Doing individual TMDLs in coastal watersheds impaired by stormwater runoff can be costly and time consuming, agreed Ana Zivanovic-Nenadovic, program and policy analyst for the federation. Numerous studies over the last decade have shown that rapid development of the coastal landscape has changed the hydrology of land, which has increased stormwater runoff into sensitive coastal waters, she said. The federation has put together a Watershed Restoration Planning Guidebook that it posted on its web site yesterday. The guidebook provides detailed guidance, information, resources and techniques about how to create a watershed restoration plan and ultimately clean polluted water without first calculating a TMDL, Zivanovic-Nenadovic said.
“The novel method presented in the guidebook relies on reducing the total volume of stormwater runoff that reaches the water bodies rather than on traditional methods such as end-of-pipe treatment and source treatment that are not working,” she explained. “The guidebook presents strategies and low-cost tools, such as low-impact development, that are easily available and affordable to almost anyone.”
Water quality in the state has suffered from nutrient overload in stormwater runoff and fecal bacteria from warm-blooded animals, usually waterfowl, dogs or humans. Recreational waters are monitored by the state on a regular basis, mostly in the summer, although some sites were cut back last year, said J.D. Potts, who heads the sampling program for the state Division of Marine Fisheries.

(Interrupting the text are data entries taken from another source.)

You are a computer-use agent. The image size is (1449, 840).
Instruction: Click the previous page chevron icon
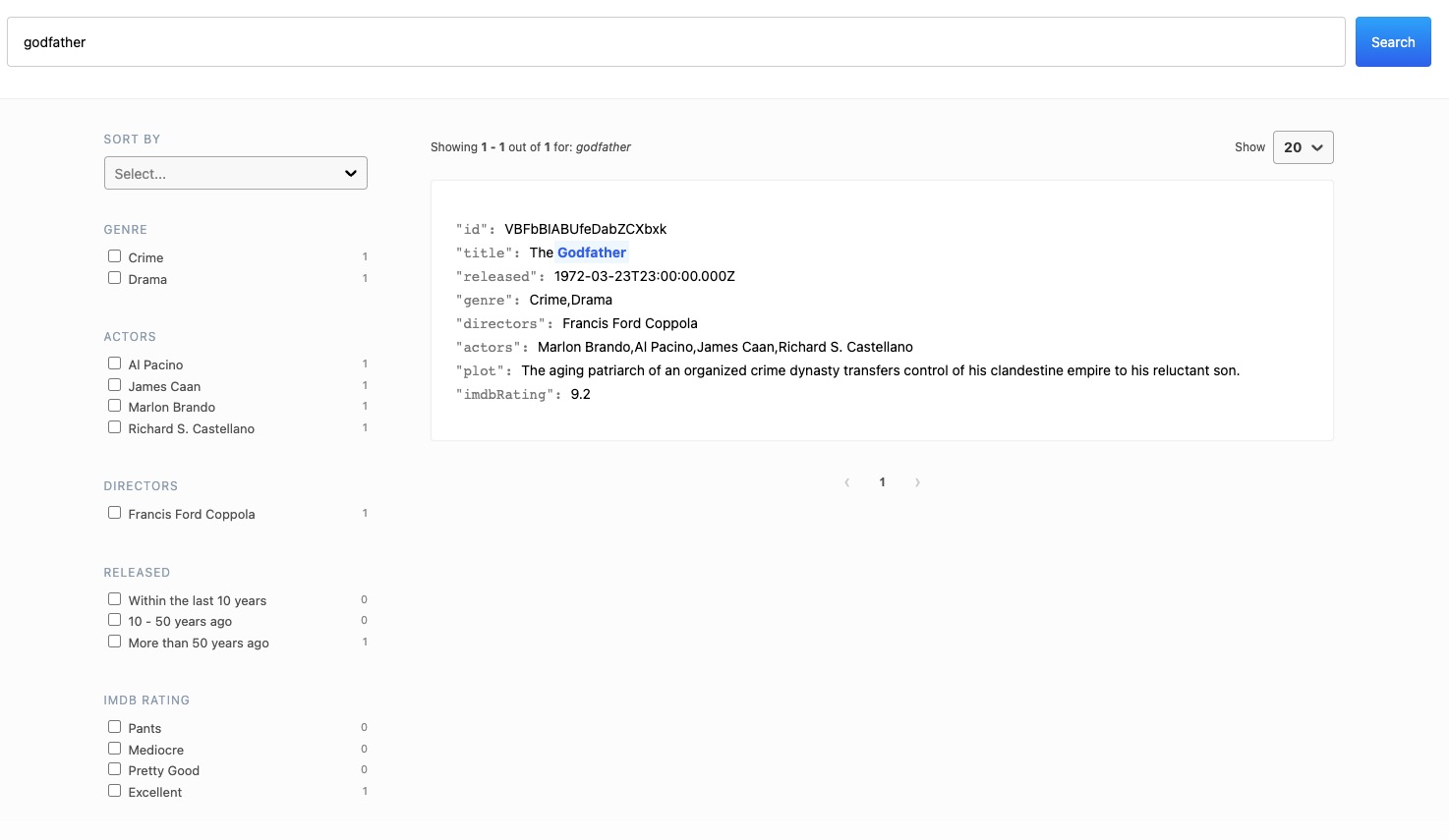pyautogui.click(x=846, y=482)
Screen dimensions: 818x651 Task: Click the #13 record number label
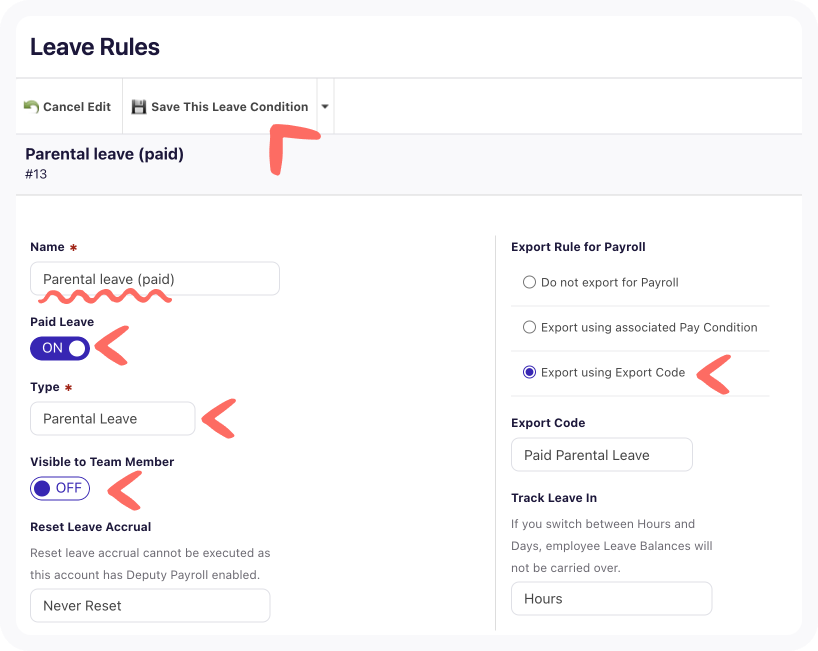point(36,174)
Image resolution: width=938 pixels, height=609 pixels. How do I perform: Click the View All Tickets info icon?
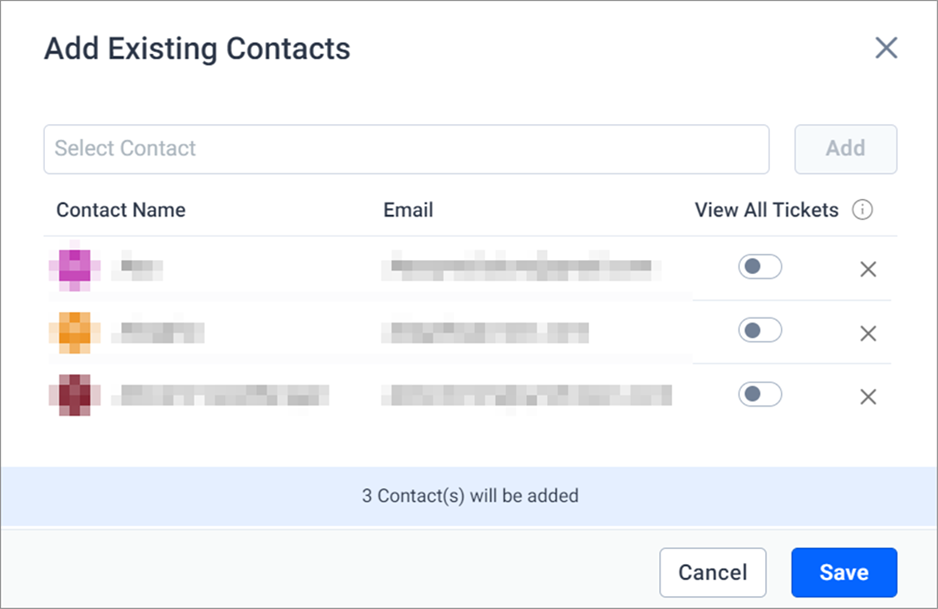click(862, 210)
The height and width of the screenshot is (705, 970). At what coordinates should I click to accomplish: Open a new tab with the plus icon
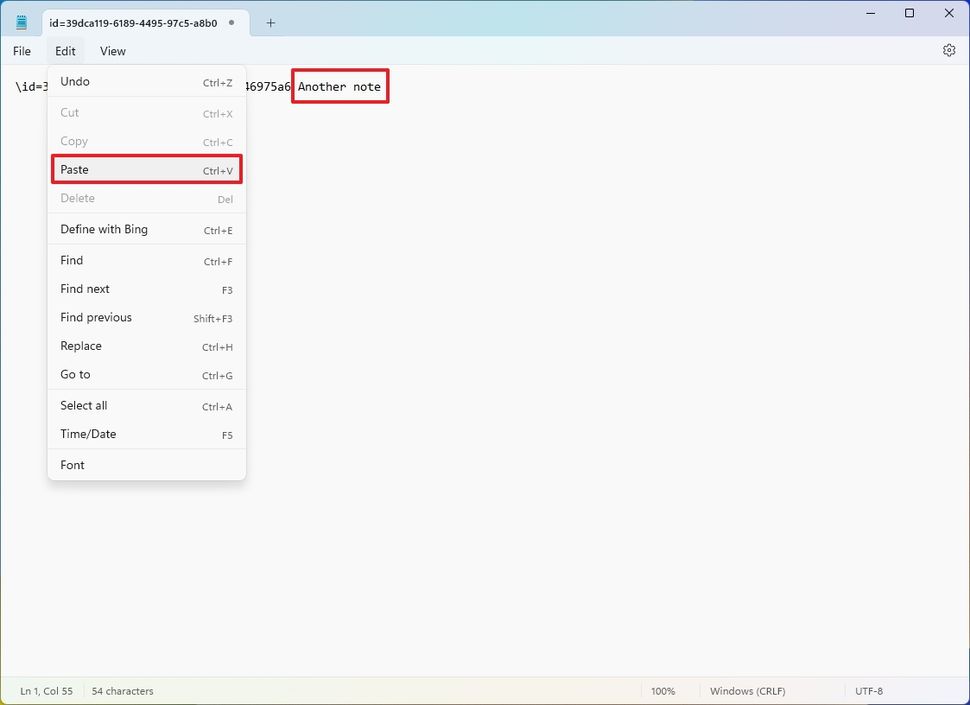click(x=269, y=22)
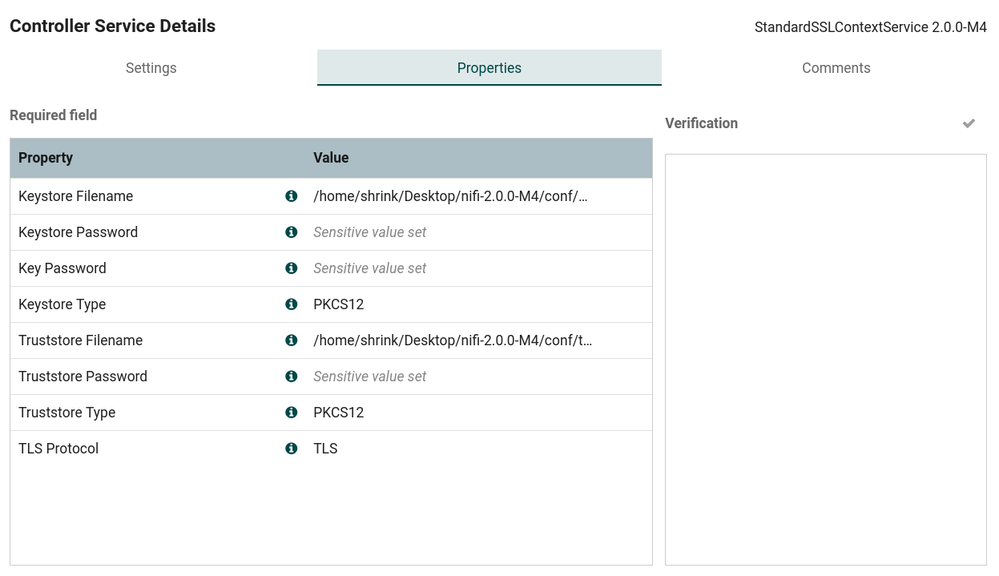Select the Properties tab

(x=489, y=68)
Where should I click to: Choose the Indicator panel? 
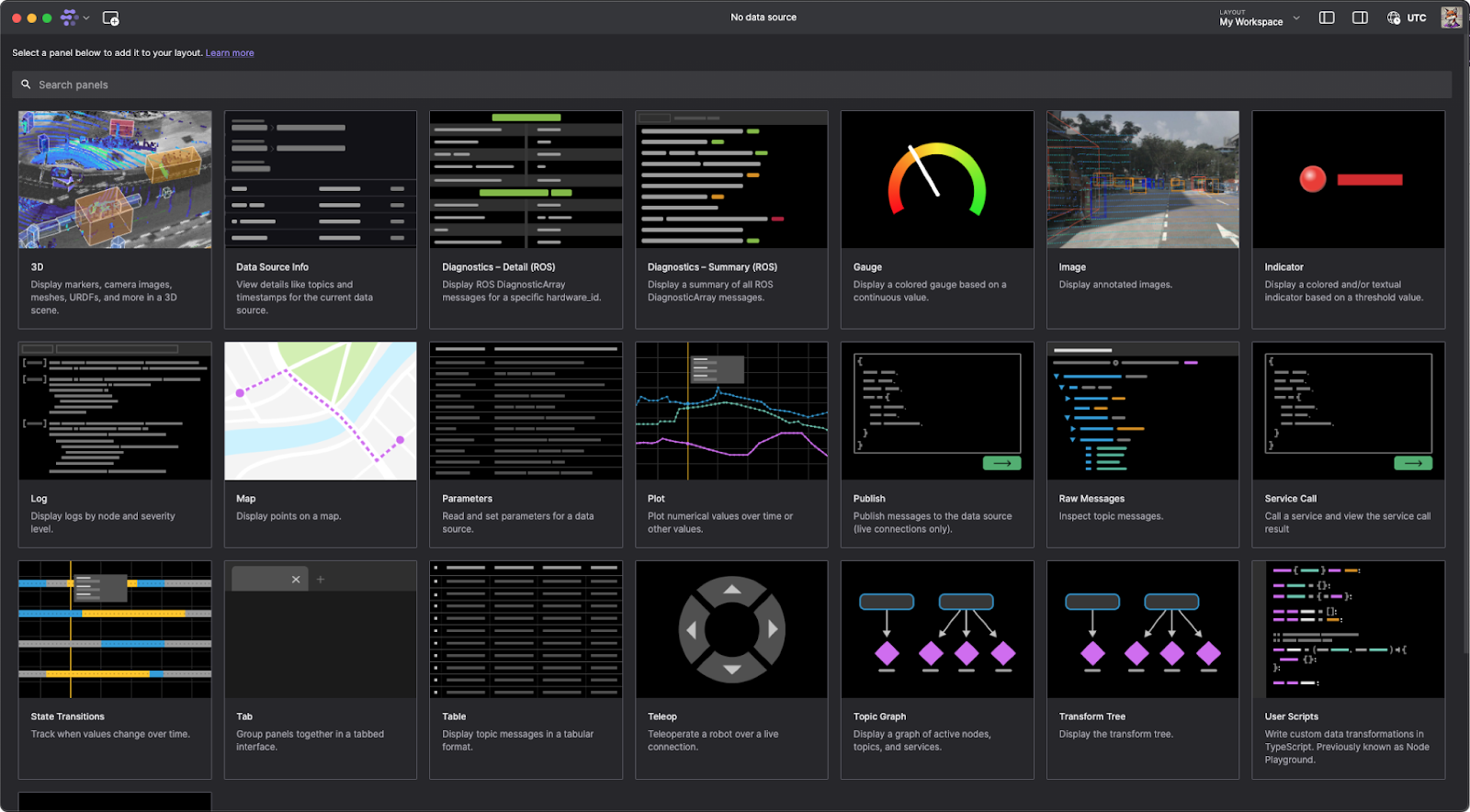tap(1348, 219)
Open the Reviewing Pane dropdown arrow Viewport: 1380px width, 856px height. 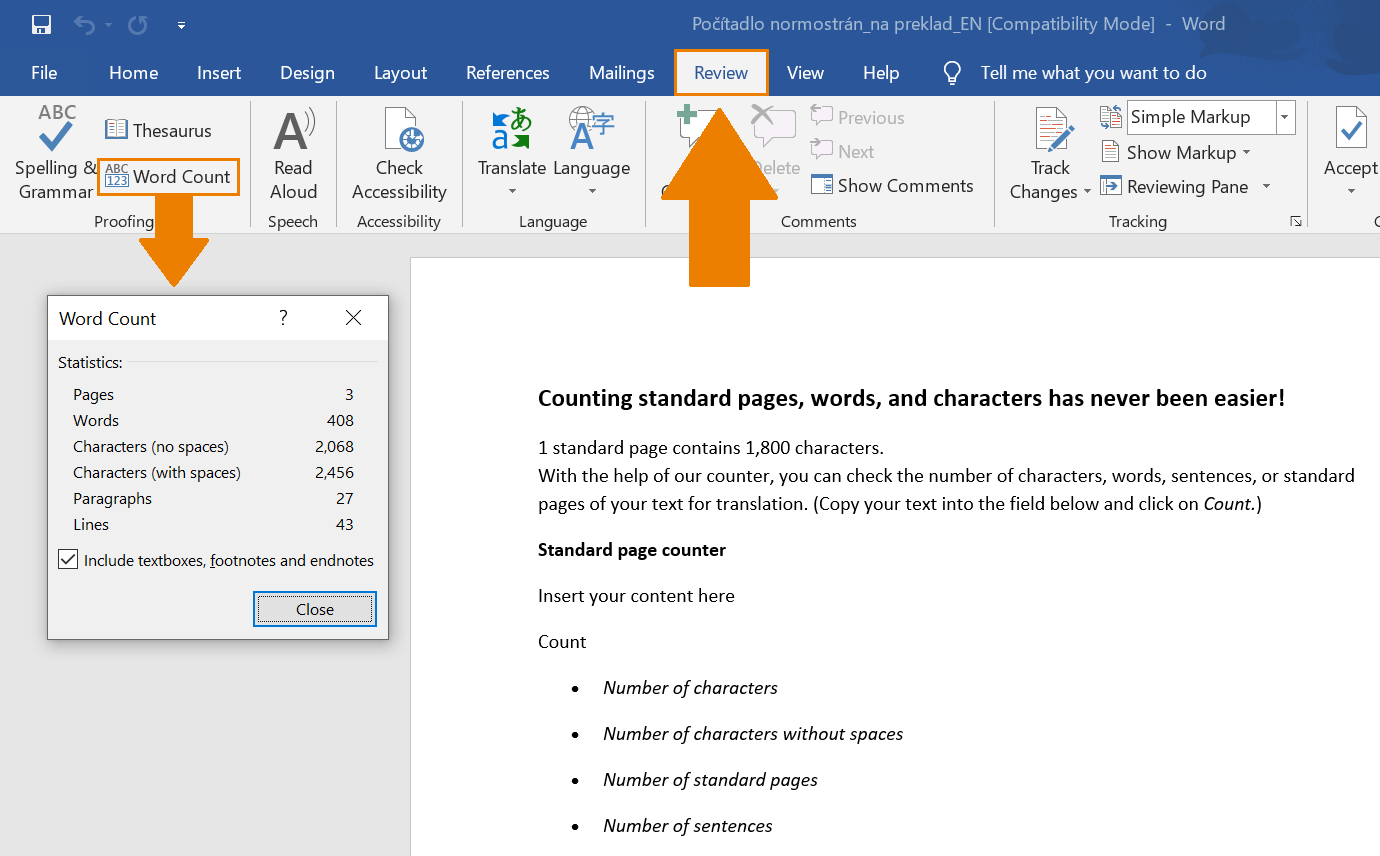coord(1264,186)

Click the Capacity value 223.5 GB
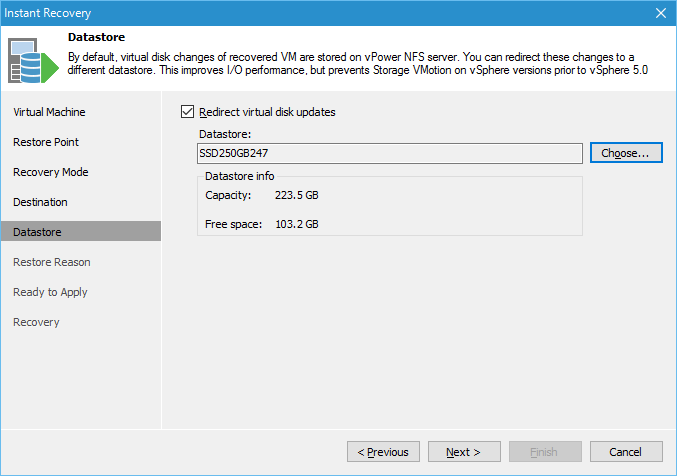[x=297, y=195]
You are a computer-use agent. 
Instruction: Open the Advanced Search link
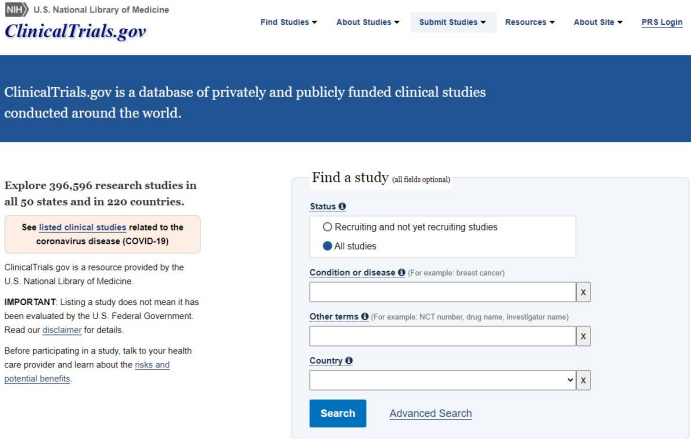tap(430, 414)
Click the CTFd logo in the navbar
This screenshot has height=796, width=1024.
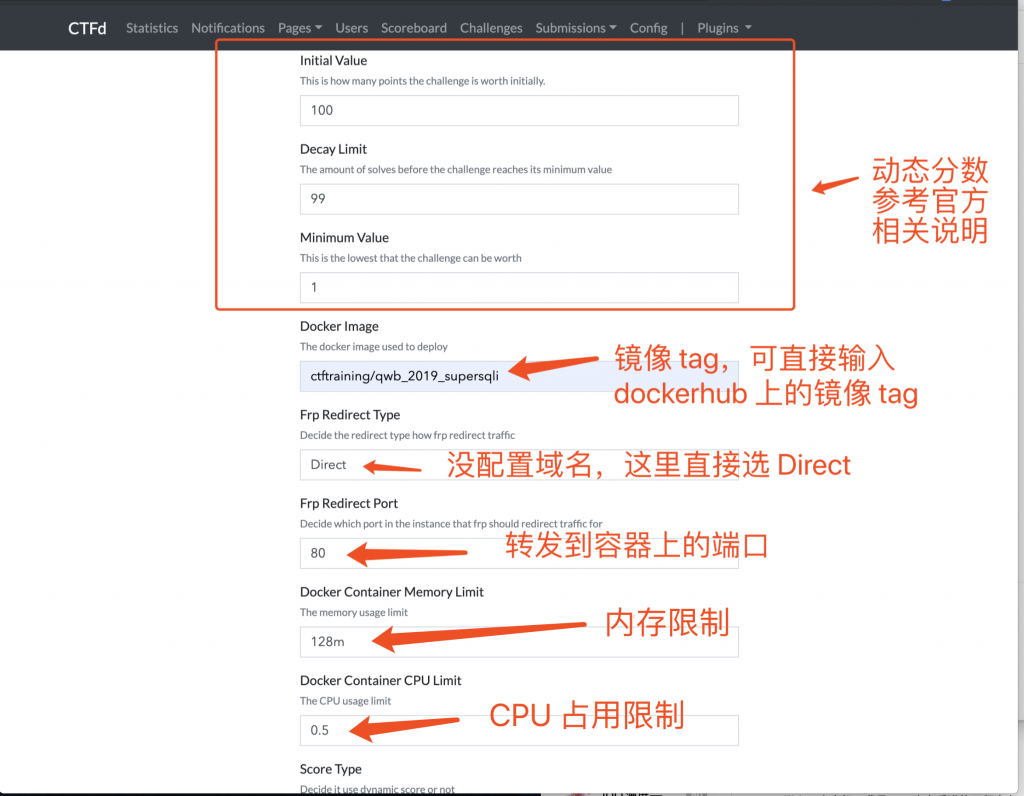(x=87, y=28)
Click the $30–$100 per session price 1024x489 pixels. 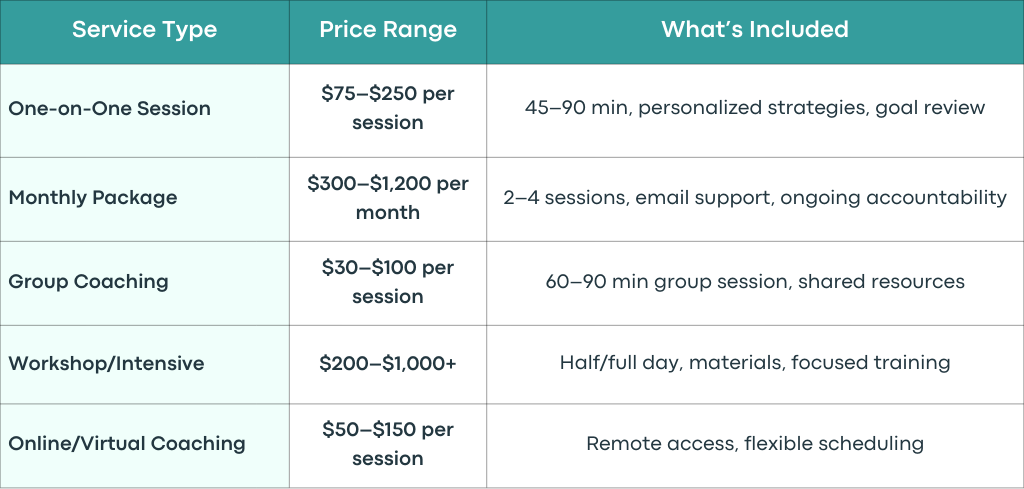tap(388, 281)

Potts said he believes that funding has been restored this year for the full program.
According to the GAO report, local officials reported that only 20 percent of assessed national waters affected by runoff or other nonpoint source pollution had reached clean-up targets.
Greenfield Lake in downtown Wilmington illustrates an ongoing issue with nonpoint sources, specifically nutrient overloads in several tributaries feeding the lake, said Mike Mallin, a research professor at the Center for Marine Sciences at the University of North Carolina-Wilmington. The lake is routinely plagued with algal blooms, fish kills and high fecal bacteria levels.
One tributary’s samples, he said, exceeded water quality standards for fecal contamination by 100 percent. There are also heavy metals in the lake sediment. Despite its issues, Greenfield Lake is still a popular recreational lake for fishing and small-scale boating, he said, although swimming is not permitted.
Mallin welcomes the new listing because it will qualify the lake for EPA funds to help address the nutrient overloading in the lake.
“I am optimistic because Greenfield Lake –it’s not like it’s some stream hidden away in the woods,” he said. “It’s got high visibility. So I’m pretty sure remedial action will be taken by a combination of the city and private resources, and the university.”
But Mallin did not speak as hopefully about the chances for other compromised water bodies.
“Certainly, a lack of funding is a biggie,” he said. “We’re hamstrung by a General Assembly that could care less about clean air and clean water.”